Squat digs and bicep curls
“Because strength training is also a crucial component of any health/weight loss/fitness program, I like to combine HIIT with a little strength when I’m short on time,” Gallagher says. A sample of a HIIT workout she likes to use is: 1 minute of squat digs –squat, then stand up quickly reaching hands into air, tiptoes. Then use two dumbbells and do 16 squat bicep curls.
Burpees and plie squats
Do one minute of burpees, ollowed by 2 dumbbells plie squats into upright row to engage the inner thighs, glutes and shoulders, Gallagher says. Do at least 10 reps. This is one set. Repeat as many as you can in 15 minutes. To do plie squats correctly, open your legs wide to the side. Your toes should be pointing outward as well. Bend you knees as low as you can. Stay in a straight vertical line and hold that position for a few seconds.

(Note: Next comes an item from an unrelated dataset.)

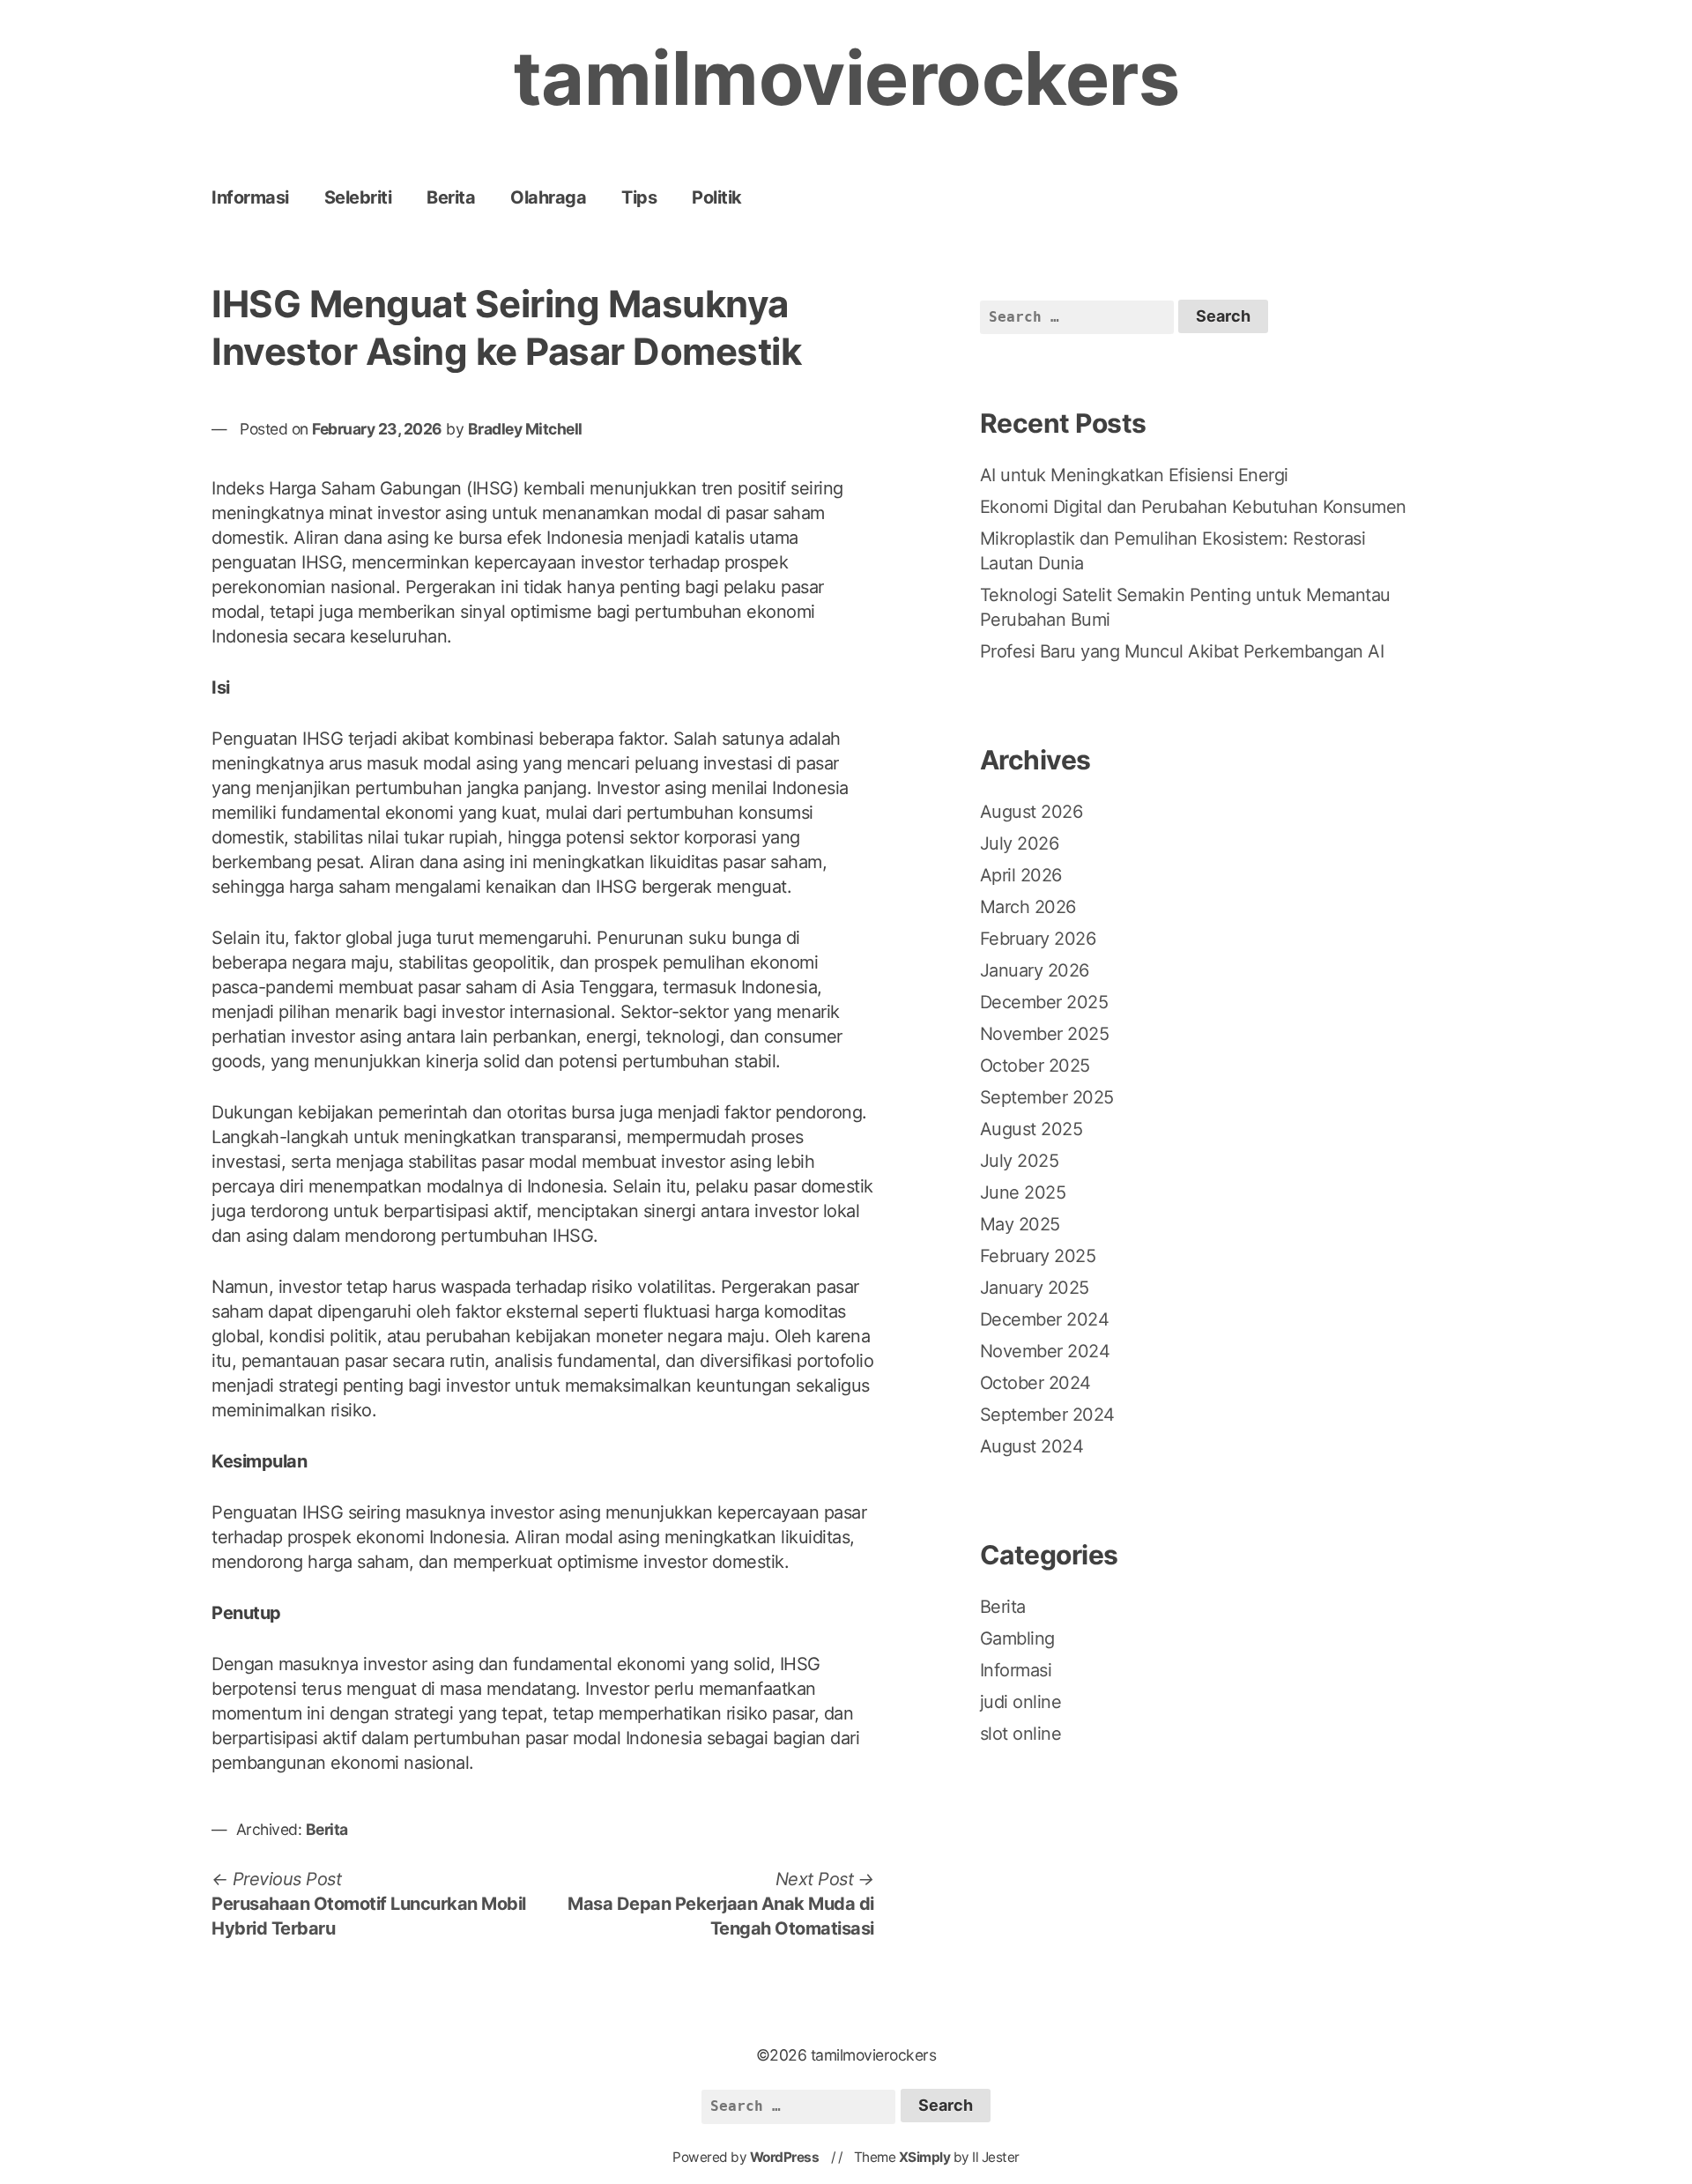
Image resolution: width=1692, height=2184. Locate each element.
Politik (717, 197)
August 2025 (1031, 1129)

Speed skaters and surfboarders
The Speed Skater exercise works your legs, inner thighs, shoulders and core, Gallagher says. You are going to lunge from side to side reaching across to touch one hand, holding a heavy dumbbell, near the opposite foot. Follow this set with surfboarders. “Jump 180 with one arm down, one arm up, like a surfer,” Gallagher adds. Try two dumbbells. “Jump down into a squat, then jump up to standing, press dumbbells overhead and complete 3 triceps overhead extensions,” she says. Do 16 reps. This exercise works the lower body and the triceps.